- BRB identificou cerca de R$ 12 bilhões em operações de crédito fraudulentas, aumentando a necessidade de capital.
- O problema está ligado à estratégia de comprar direitos de recebimento de empréstimos originados pelo Banco Master, assumindo o risco de inadimplência.
- Investidores privados têm se afastado e a capitalização pelo controlador, o governo do Distrito Federal, depende de aprovação política.
- Há pressão sobre a liquidez do BRB, com aumento na oferta de CDBs no mercado secundário e elevação das taxas.
- Debates sobre o papel do Fundo Garantidor de Créditos (FGC) e orientação para manter disciplina na escolha de ativos, evitando assumir riscos excessivos.

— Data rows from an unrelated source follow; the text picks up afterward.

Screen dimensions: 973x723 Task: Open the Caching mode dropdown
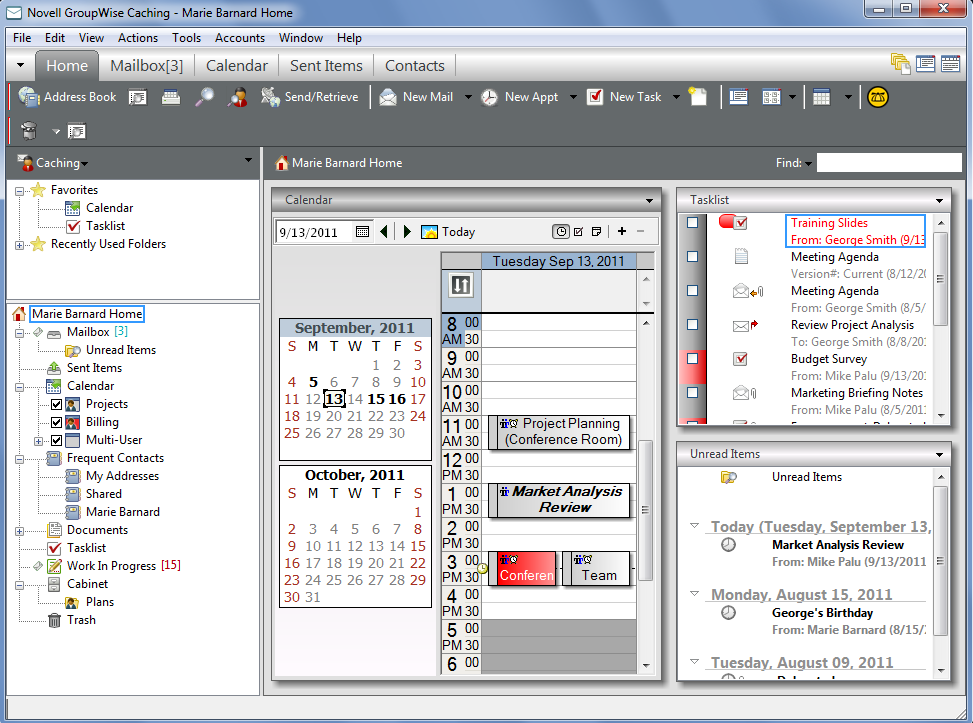click(x=62, y=163)
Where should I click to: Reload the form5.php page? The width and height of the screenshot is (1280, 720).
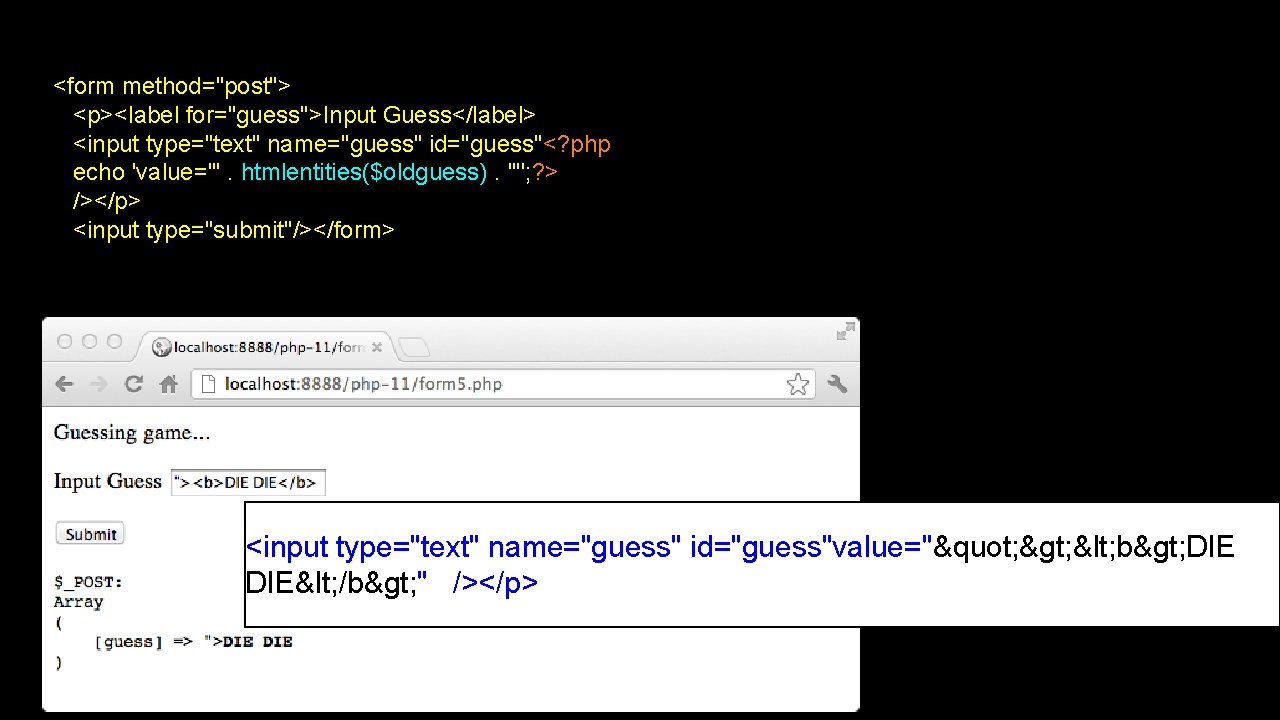click(133, 384)
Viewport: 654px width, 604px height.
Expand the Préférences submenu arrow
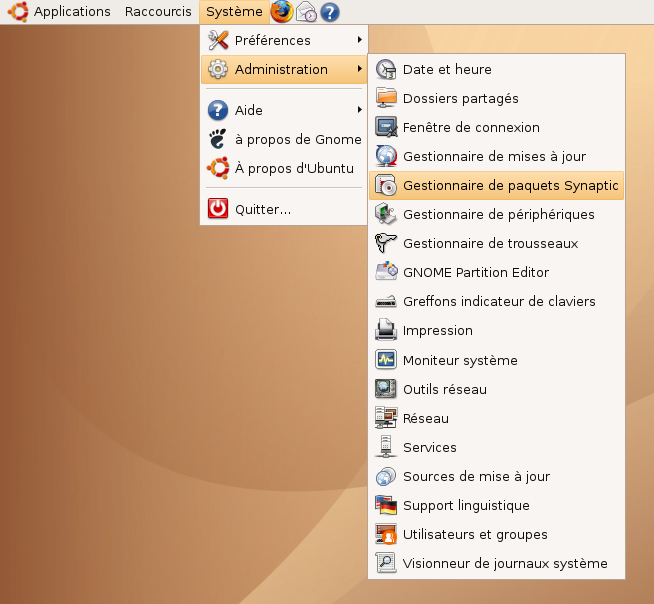click(x=359, y=40)
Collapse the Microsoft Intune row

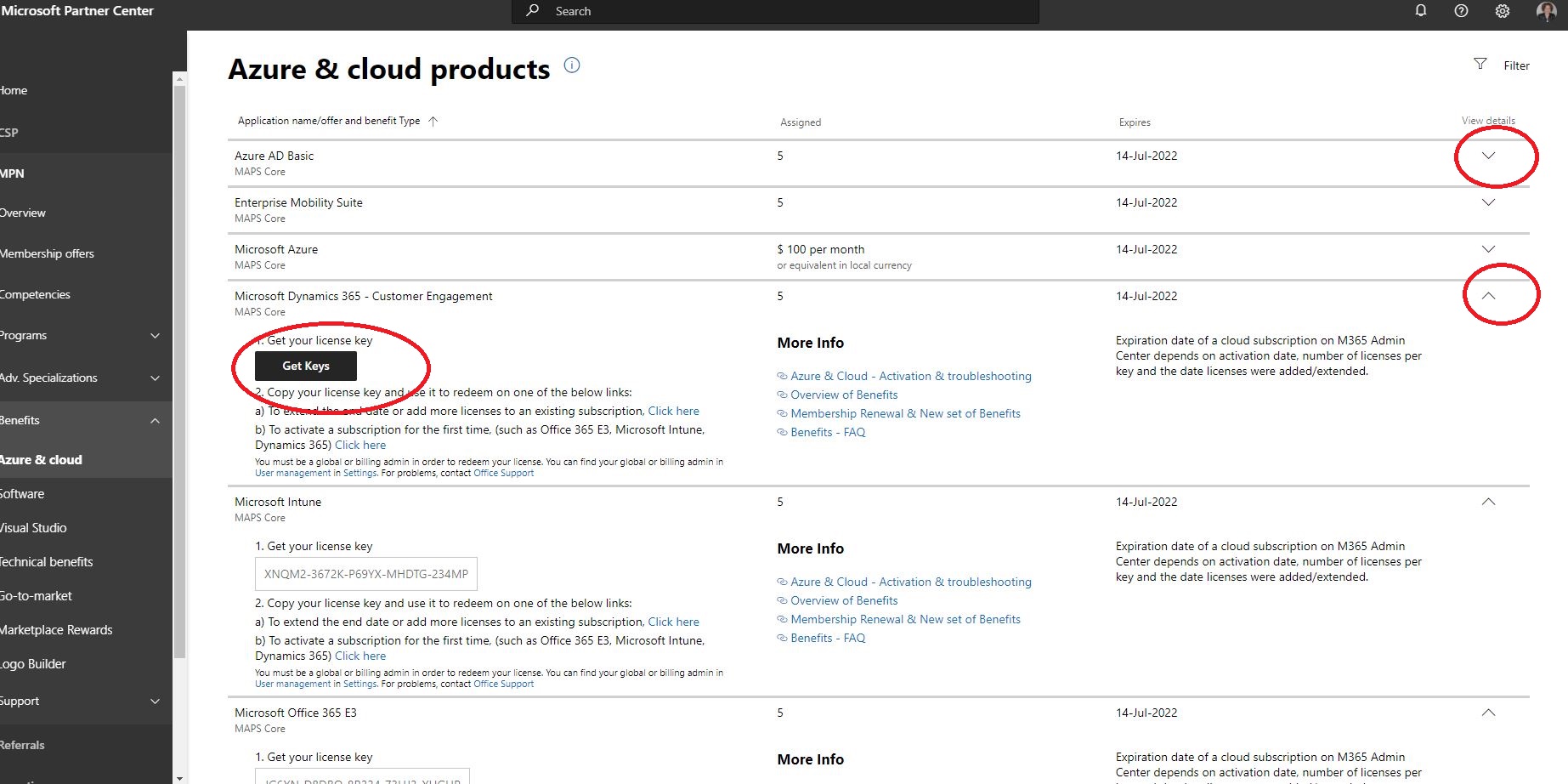pyautogui.click(x=1488, y=502)
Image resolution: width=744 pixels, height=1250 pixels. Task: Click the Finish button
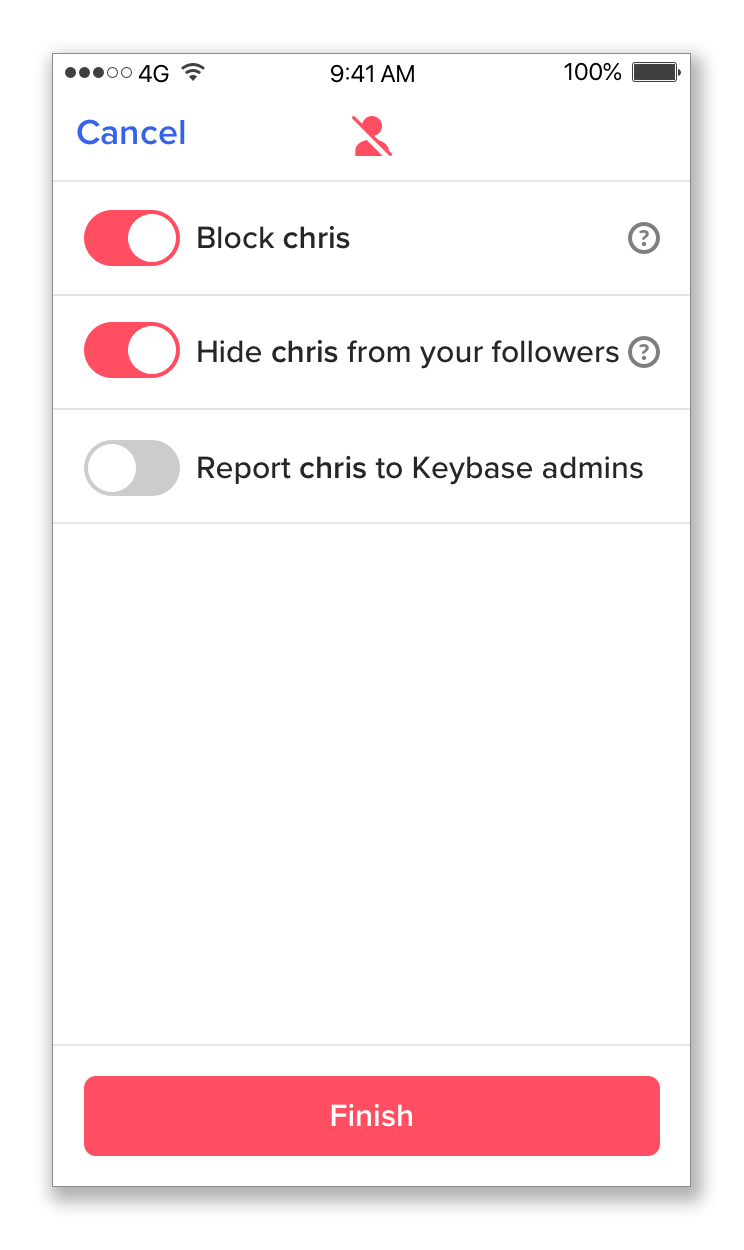click(372, 1116)
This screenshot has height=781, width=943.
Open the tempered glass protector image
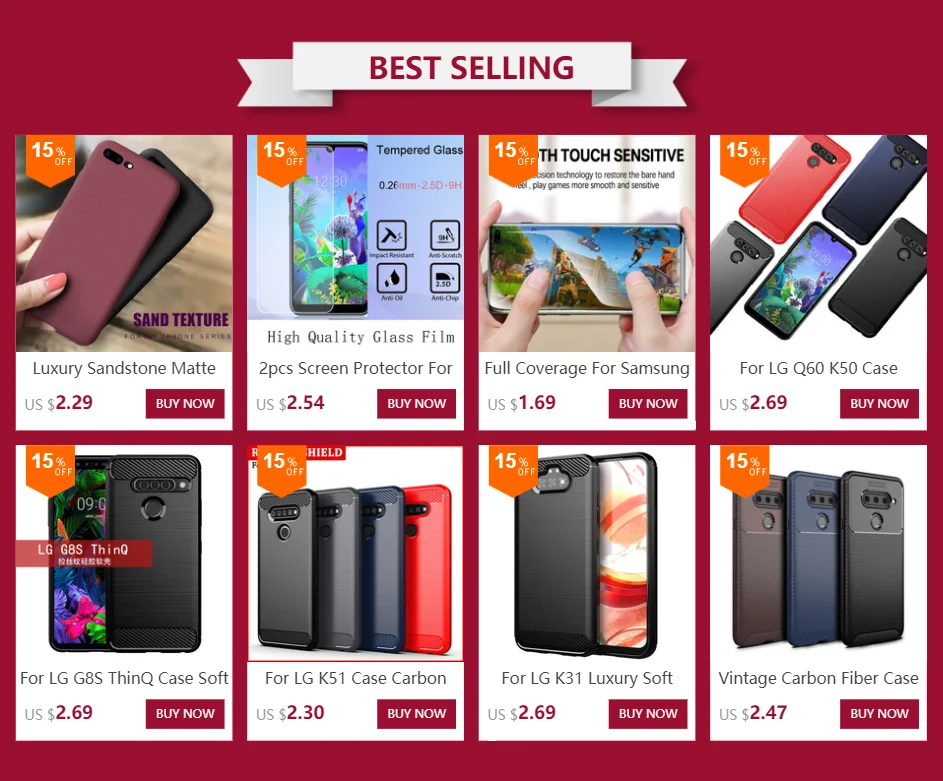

O BRB (Banco de Brasília) identificou cerca de R$ 12 bilhões em operações de crédito fraudulentas, o que atingiu o balanço e elevou a necessidade de capital. O caso coloca o banco sob pressão e altera a percepção de risco para investidores.
Parte do problema está na estratégia adotada nos últimos anos, com forte exposição a carteiras de crédito originadas pelo Banco Master. O BRB comprava o direito de receber esses empréstimos no futuro, assumindo o risco de inadimplência.
Para especialistas, o cenário se soma a dificuldades de captar recursos. O governo do Distrito Federal, controlador do BRB, enfrenta obstáculos políticos para capitalizar o banco, o que amplia a cautela do mercado e a pressão sobre a liquidez.
Mercado e investidores
O ambiente gerou aumento na oferta de CDBs do BRB no mercado secundário, com investidores buscando reduzir a exposição, elevando as taxas. Técnica de recompra de capital fica mais onerosa quando há incerteza institucional.
Especialistas destacam que o FGC, mesmo atuando como proteção, não deve ser visto como argumento para aumentar o risco. A recomendação é manter disciplina na escolha de ativos, com foco em CDBs de maior qualidade e rentabilidade sustentável.
Intervenções públicas e privadas enfrentam resistência. A captação privada cai em períodos de incerteza, enquanto a capitalização pelo controlador depende de aprovação política, elevando a complexidade institucional do processo.